Julian Assange had one last message he wanted to get out to the world just in case his internet connection stays off for good. Rumors of the WikiLeaks founder’s arrest now abound.
The “Keep Fighting” Twitter photo posted by Julian Assange has now gone viral. As previously reported by the Angry Patriot, the Ecuadorian Embassy cut off the WikiLeaks founder’s internet connection at least twice in recent days.
— Lynda Hogan (@Retrogirl01) October 18, 2016
The foreign ministry of Ecuador stated it still stands behind its 2012 decision to grant Julian Assange asylum based upon his very real concerns over political persecution. However, the government officials also said they wish to respect the sovereignty of other nations and do not want to “interfere or support” any candidate in foreign elections.
Julian Assange has been releasing leaked DNC and Hillary Clinton emails for months. Why now have the Ecuadorian ministers decided to shut down the internet connection of the WikiLeaks founder?

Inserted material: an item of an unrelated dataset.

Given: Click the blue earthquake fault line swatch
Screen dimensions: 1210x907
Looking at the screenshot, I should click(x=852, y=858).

If emails of the Clintons or their cohorts in the Ecuadorian government pressuring the embassy to silence Assange exist, the hacktivists who are able to garner such information will surely share them online after making such a discovery. Silencing free speech is apparently not that difficult to do in Ecuador.

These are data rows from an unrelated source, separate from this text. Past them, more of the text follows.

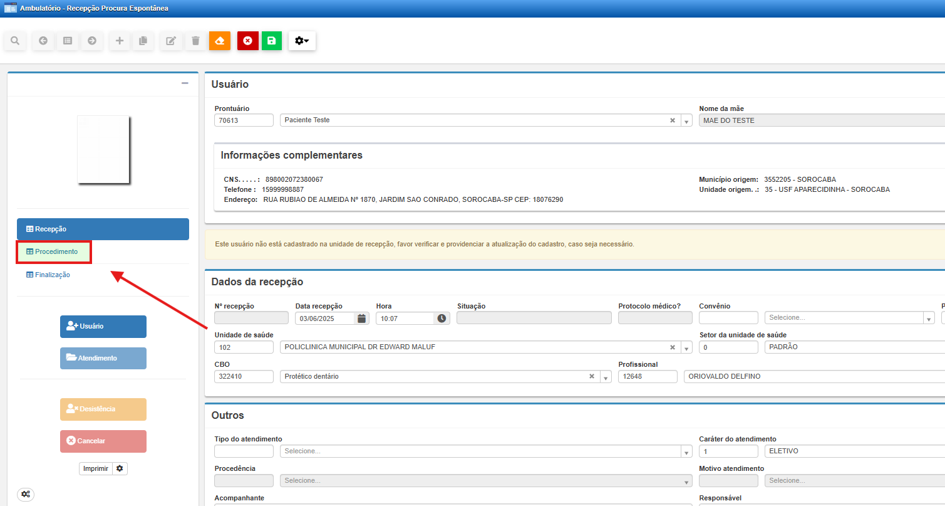Click the Usuário button
Screen dimensions: 945x506
point(103,326)
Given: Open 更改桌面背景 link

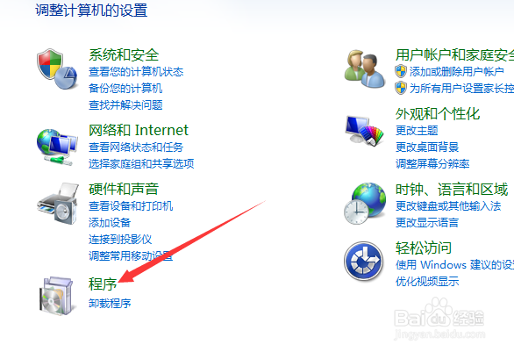Looking at the screenshot, I should pos(427,147).
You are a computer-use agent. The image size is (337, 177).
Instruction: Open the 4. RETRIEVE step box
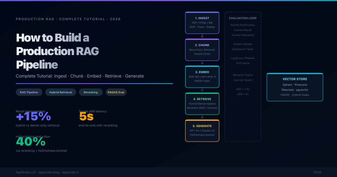click(x=202, y=104)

WikiLeaks reportedly claimed Secretary of State John Kerry personally intervened to thwart Assange’s internet access. According to the group, the request for the blackout was made during a visit between Kerry and Ecuadorean President Rafael Correa during a gathering to discuss a peace treaty between the Houthi rebels and the official government of Colombia.
The State Department has, of course, denied John Kerry and Rafael Correa ever discussed Julian Assange. “While our concerns about Wikileaks are longstanding, any suggestion that Secretary Kerry or the State Department were involved in shutting down Wikileaks is false,” said U.S. State Department spokesman John Kirby. “There just was no meeting,” he said. “They didn’t discuss any of this stuff.”
Details about the “temporary restrictions” placed on the WikieLeaks founder’s internet access have not been shared with the public. Do you want to bet he gets to start tweeting again as soon as the election is over?
“The decision to make this information public is the exclusive responsibility of the WikiLeaks organization,” the Ecuadorian foreign ministry said in a statement. The statement noting the internet blackout was issued less than 24 hours after WikiLeaks tweeted that Ecuadorian officials cut off Assange’s internet access on Saturday—right after Assange shared Hillary’s Goldman Sachs speeches.
Even if Assange never gets to log onto the internet again, the Hillary Clinton leaked emails will still continue to be shared with the world. He reportedly set up contingency plans, complete with necessary access keys and passwords, so several close friends can get to the remaining documents and post them online.